GOAL:
Reproduce the records with "Nacelle" replaced by "Gearbox" and everything else unchanged, omitting the pictures.

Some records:
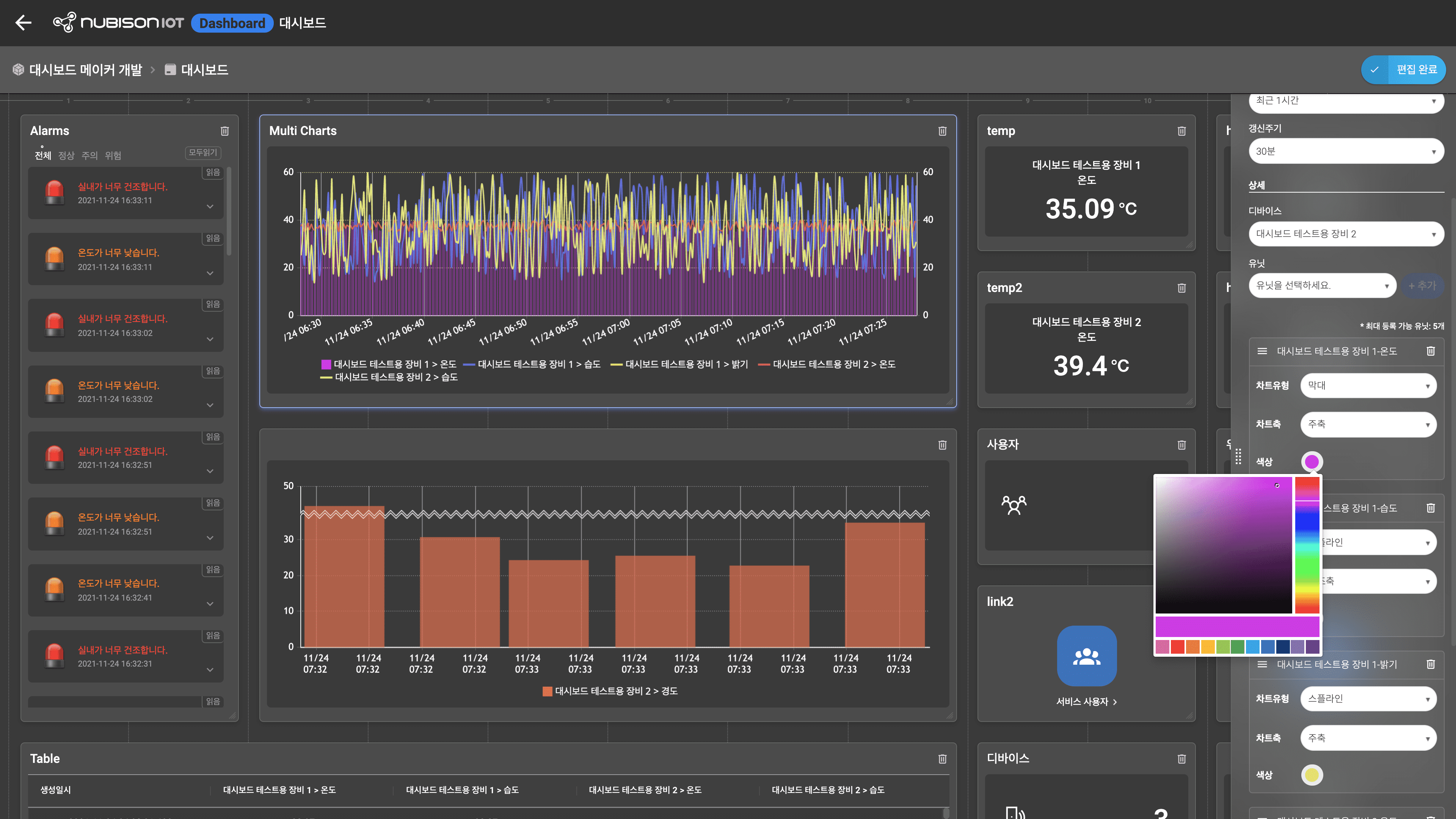Select the 주의 alarm filter tab
Image resolution: width=1456 pixels, height=819 pixels.
point(89,155)
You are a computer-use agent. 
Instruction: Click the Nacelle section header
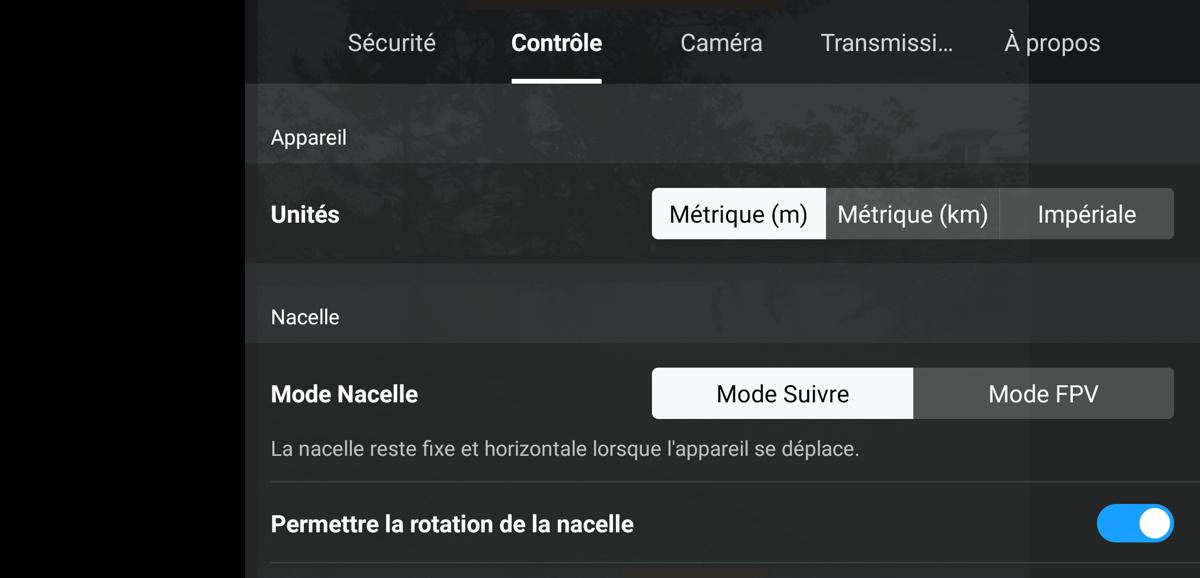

EXERCISE OUTPUT:
Select the 주의 alarm filter tab
Image resolution: width=1456 pixels, height=819 pixels.
point(89,155)
You are a computer-use agent. 
Instruction: Click the Gearbox section header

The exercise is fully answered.